Zhukovsky was present at the “celebration” and in the same year described it in detail in the article “Memories of the Celebration of August 30, 1831.” Exalting Alexander I, he wrote about the unity of the king with the people.
Pushkin in “Monument” objects to Zhukovsky. A Russian, a Kalmyk, a Finn will remember not the Tsar, whom they never loved and could not love, but the one who defended and glorified their freedom:
"The rumor about me will spread throughout Rus'
great.
And every tongue that is in it will call me,
And the proud grandson of the Slavs, and the Finns, and now
wild
Tunguz, and friend of the steppes Kalmyk.

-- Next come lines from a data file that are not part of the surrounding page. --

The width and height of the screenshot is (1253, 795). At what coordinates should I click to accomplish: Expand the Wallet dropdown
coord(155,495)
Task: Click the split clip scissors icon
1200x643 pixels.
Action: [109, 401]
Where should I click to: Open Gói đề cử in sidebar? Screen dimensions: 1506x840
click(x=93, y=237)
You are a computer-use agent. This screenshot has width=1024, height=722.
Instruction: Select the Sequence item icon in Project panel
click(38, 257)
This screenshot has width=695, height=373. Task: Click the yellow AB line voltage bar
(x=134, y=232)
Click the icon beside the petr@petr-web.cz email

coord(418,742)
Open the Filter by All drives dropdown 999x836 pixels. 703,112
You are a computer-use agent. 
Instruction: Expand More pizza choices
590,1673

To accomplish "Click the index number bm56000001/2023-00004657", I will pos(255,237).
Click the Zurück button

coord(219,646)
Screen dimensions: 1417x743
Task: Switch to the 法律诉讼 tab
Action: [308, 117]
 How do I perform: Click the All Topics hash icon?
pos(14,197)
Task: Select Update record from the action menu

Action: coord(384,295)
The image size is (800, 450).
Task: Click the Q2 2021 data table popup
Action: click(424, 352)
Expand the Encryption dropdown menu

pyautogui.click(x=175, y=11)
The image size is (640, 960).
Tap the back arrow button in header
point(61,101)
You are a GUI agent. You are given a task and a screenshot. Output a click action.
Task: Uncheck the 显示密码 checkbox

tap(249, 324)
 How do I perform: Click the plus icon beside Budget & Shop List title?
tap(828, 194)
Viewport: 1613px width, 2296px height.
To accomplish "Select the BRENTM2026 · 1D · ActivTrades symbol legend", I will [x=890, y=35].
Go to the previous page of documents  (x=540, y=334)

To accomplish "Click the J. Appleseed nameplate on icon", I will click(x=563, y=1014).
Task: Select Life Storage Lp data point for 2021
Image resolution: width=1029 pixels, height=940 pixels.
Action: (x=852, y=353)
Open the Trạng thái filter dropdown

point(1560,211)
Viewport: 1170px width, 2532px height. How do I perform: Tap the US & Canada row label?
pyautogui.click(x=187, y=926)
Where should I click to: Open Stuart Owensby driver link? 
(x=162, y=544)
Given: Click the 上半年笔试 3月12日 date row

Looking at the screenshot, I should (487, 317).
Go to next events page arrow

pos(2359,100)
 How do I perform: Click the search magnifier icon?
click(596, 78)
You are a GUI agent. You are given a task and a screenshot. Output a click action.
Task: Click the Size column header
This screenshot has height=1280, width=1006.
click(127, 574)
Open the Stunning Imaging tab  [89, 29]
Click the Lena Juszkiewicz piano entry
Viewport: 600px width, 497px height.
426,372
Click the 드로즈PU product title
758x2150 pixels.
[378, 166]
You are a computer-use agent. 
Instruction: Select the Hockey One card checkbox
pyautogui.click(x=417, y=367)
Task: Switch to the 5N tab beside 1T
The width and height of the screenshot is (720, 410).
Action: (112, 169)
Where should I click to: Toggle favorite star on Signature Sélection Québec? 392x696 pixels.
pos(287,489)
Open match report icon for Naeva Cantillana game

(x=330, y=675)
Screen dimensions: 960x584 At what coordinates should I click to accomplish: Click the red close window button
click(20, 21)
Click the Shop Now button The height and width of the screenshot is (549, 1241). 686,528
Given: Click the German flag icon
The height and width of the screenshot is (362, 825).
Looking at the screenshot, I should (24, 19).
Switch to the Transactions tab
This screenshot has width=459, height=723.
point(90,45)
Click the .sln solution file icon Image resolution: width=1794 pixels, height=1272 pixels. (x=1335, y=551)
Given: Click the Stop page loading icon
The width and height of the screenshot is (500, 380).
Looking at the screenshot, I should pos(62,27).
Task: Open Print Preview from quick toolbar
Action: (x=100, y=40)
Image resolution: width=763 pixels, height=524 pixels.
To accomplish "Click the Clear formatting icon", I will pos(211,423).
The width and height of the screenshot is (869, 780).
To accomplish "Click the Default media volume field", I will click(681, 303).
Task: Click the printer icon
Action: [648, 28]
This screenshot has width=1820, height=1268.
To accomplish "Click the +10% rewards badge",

And for a long time I will be so kind to the people,
That I awakened good feelings with the lyre.
That in my cruel age I glorified freedom
And he called for mercy for the fallen."
Pushkin did not print “Monument”, and could not print it: the Tsar would not have allowed it. Zhukovsky published it after the poet’s death, replacing the “Alexandrian Pillar” with the “Napoleonic Pillar”, thereby destroying the proud opposition of the glory of the persecuted poet to the glory of his persecutor Tsar Alexander. The most important verse in which Pushkin speaks about the feat of the poet-citizen:
"What in my cruel age glorified
I freedom..."
Zhukovsky redid it:
"What the charm of living poetry I was
useful..."
The feat of the fighter for people's freedom has disappeared. By the will of censorship, Pushkin was proud only of the “charm of poetry”, of poetic form.
With such distortion, the poems were carved on the pedestal of the Pushkin monument, erected to the great poet in Moscow on Tverskoy Boulevard in 1880. And only after October Revolution the original poems of Pushkin were restored on it.